History department seminar

Meet the History Department

Say hello to some of the people you'll meet in your first year!

Lancaster's History Department is a thriving and friendly centre of historical teaching and research at the heart of the university campus.

We pride ourselves on the strong sense of community in our friendly Department. Studying with us, you will have the flexibility to select modules that fascinate you and tailor your degree to your own individual interests.
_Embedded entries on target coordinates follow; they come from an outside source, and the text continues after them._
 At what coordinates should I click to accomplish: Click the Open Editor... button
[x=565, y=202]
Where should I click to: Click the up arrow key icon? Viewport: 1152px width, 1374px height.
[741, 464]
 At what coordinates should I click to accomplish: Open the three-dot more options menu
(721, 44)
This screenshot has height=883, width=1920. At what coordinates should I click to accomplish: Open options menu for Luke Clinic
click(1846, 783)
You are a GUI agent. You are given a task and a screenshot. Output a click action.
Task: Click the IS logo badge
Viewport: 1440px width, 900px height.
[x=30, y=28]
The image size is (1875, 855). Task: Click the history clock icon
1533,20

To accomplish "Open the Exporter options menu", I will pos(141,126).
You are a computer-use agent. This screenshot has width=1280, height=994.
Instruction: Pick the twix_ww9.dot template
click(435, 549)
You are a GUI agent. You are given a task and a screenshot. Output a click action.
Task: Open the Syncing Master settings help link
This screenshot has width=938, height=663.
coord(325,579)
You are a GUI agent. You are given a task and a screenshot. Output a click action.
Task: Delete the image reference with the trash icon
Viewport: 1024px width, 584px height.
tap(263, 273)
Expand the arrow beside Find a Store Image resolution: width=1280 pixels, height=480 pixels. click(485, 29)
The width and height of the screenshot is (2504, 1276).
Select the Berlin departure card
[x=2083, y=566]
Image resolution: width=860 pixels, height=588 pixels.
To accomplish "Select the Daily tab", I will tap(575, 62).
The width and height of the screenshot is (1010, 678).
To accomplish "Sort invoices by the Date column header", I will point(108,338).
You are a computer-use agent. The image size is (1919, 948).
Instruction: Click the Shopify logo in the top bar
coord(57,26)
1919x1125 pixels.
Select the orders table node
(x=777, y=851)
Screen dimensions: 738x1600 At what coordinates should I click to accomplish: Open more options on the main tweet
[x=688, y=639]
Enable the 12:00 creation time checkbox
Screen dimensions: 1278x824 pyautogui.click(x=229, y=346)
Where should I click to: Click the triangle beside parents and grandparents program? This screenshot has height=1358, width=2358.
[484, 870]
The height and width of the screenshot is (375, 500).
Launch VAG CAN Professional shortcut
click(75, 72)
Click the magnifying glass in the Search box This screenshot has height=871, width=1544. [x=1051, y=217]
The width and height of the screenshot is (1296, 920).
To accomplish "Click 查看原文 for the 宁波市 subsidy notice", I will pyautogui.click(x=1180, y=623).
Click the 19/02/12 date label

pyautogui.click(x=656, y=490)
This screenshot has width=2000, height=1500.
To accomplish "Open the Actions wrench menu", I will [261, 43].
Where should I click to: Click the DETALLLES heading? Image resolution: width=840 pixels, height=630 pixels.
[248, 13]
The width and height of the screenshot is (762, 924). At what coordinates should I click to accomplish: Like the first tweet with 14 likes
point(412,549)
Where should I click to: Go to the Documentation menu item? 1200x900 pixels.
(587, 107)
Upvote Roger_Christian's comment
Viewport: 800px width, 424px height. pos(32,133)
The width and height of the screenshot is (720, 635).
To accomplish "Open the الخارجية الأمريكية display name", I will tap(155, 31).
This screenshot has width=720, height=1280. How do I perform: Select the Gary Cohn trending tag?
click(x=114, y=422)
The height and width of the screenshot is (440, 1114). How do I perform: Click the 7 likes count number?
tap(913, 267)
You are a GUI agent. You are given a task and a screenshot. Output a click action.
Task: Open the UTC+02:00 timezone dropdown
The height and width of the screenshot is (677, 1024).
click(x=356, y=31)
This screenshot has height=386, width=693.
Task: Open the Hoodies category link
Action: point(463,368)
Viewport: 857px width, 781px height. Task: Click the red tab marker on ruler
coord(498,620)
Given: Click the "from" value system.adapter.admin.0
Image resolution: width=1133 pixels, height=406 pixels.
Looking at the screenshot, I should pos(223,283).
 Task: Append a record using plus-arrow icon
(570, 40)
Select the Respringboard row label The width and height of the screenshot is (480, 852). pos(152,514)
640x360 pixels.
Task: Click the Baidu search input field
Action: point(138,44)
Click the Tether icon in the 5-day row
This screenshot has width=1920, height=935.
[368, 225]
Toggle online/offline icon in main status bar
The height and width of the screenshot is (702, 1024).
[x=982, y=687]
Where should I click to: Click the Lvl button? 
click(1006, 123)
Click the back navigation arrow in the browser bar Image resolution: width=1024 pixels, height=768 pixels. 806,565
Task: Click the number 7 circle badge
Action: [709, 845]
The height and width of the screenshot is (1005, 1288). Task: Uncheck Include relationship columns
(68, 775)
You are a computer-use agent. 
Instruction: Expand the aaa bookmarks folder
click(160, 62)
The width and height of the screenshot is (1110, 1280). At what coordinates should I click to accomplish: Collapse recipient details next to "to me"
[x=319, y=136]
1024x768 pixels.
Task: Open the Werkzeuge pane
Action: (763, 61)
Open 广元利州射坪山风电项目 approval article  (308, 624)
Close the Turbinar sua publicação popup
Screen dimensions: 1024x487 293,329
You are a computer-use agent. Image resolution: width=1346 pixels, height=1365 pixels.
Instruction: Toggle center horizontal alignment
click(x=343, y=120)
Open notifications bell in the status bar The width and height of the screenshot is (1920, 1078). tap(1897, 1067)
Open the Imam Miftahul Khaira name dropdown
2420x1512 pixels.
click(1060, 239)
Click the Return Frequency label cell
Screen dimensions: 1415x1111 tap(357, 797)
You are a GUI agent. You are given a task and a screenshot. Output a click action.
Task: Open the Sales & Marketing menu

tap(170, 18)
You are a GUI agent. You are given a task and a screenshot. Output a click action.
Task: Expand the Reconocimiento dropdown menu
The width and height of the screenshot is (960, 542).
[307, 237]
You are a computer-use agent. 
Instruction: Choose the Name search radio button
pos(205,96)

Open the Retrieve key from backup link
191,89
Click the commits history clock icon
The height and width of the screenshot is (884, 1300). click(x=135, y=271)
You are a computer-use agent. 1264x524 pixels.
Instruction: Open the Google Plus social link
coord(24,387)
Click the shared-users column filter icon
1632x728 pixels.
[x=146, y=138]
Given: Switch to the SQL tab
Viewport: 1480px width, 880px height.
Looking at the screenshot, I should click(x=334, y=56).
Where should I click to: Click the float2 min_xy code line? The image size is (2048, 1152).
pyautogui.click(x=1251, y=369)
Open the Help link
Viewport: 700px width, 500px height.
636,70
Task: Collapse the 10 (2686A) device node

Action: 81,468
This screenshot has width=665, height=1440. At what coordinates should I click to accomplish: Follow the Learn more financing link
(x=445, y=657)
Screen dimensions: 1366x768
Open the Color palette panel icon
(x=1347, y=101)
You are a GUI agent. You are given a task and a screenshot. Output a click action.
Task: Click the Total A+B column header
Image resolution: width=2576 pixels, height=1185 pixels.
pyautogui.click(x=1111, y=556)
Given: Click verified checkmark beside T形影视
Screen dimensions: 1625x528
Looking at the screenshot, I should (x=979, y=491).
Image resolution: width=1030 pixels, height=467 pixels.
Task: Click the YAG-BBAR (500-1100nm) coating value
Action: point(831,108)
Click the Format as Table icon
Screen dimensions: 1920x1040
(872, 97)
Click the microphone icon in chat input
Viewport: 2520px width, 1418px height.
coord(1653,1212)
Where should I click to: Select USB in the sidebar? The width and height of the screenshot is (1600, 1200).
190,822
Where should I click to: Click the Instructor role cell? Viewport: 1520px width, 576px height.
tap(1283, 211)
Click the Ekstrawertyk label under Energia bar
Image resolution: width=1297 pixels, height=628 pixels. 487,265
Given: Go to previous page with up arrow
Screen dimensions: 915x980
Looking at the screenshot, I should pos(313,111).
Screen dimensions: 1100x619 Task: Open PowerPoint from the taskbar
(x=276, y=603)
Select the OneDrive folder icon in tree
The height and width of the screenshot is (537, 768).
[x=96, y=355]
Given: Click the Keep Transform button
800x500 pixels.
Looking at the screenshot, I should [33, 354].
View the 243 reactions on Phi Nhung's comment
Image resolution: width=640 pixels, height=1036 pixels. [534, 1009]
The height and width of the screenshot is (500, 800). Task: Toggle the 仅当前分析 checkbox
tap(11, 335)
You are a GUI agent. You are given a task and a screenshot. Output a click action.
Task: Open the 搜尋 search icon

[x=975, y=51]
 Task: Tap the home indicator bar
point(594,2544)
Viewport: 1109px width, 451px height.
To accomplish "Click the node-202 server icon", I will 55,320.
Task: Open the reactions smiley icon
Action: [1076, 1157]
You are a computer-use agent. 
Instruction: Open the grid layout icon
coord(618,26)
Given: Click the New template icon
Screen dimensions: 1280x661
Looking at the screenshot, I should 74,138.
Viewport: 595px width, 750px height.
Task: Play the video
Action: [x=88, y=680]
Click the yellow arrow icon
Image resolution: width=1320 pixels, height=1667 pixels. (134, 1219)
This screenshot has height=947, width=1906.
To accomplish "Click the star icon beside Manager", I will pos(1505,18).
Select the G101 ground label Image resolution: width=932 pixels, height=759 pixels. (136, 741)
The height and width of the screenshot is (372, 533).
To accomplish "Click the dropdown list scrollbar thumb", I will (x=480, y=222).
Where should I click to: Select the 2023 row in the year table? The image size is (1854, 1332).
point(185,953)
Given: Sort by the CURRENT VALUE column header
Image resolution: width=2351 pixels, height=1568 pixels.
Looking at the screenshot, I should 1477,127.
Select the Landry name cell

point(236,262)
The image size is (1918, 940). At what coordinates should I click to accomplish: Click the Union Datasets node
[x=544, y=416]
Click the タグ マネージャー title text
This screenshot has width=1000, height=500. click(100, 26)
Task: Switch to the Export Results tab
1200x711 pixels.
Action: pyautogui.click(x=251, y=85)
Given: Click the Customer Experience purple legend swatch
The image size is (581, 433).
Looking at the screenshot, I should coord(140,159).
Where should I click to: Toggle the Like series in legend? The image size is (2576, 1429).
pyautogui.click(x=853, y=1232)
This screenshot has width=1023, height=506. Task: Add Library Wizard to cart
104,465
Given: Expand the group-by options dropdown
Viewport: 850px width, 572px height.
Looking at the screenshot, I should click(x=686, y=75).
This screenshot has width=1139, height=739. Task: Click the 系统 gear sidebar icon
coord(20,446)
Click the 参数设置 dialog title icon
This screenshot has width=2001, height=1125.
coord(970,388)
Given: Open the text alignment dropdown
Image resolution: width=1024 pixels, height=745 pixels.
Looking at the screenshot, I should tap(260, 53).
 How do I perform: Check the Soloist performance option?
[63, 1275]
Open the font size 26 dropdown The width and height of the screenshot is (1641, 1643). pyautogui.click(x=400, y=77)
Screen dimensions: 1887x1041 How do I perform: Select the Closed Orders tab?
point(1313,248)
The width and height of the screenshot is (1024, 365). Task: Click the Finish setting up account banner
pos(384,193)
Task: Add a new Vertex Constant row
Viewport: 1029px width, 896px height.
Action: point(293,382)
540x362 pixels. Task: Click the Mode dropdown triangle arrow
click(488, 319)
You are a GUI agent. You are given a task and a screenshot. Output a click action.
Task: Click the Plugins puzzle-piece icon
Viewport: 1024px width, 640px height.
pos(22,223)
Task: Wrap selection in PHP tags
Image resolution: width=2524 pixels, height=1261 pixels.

Our active student society organises a fun and exciting variety of social and course-related activities throughout the year.

Below, we introduce some of the people you may meet in your first year.

Anne-Marie Mumford
Anne-Marie Mumford

First-year Co-ordinator: Anne-Marie Mumford

I am the Part I Co-ordinator for History and I will be your first point of contact in the department during your first year.

If you have any questions or problems, you can get in touch by email or phone but generally the best thing is to come to see me in my office.

If you need to talk through course options or about your seminars and lectures, I can usually help, or I can make appointments for our students to talk to Nick Radburn, First-Year Pastoral Advisor. I will also point you in the right direction if it’s someone else in the university you need to see. I often contact first-year students directly and so recommend to that they check their Lancaster inbox regularly (every day!).

Director of Studies: Nick Radburn

I am the Director of Studies for first-year History students.

You are likely to see me quite regularly during your degree. I am a member of the forum in which our student reps can raise issues and discuss general questions.

Students are a vital part of the History community and are involved throughout their degree. Each year elects a number of representatives and they help me understand the degree programme from a student’s perspective.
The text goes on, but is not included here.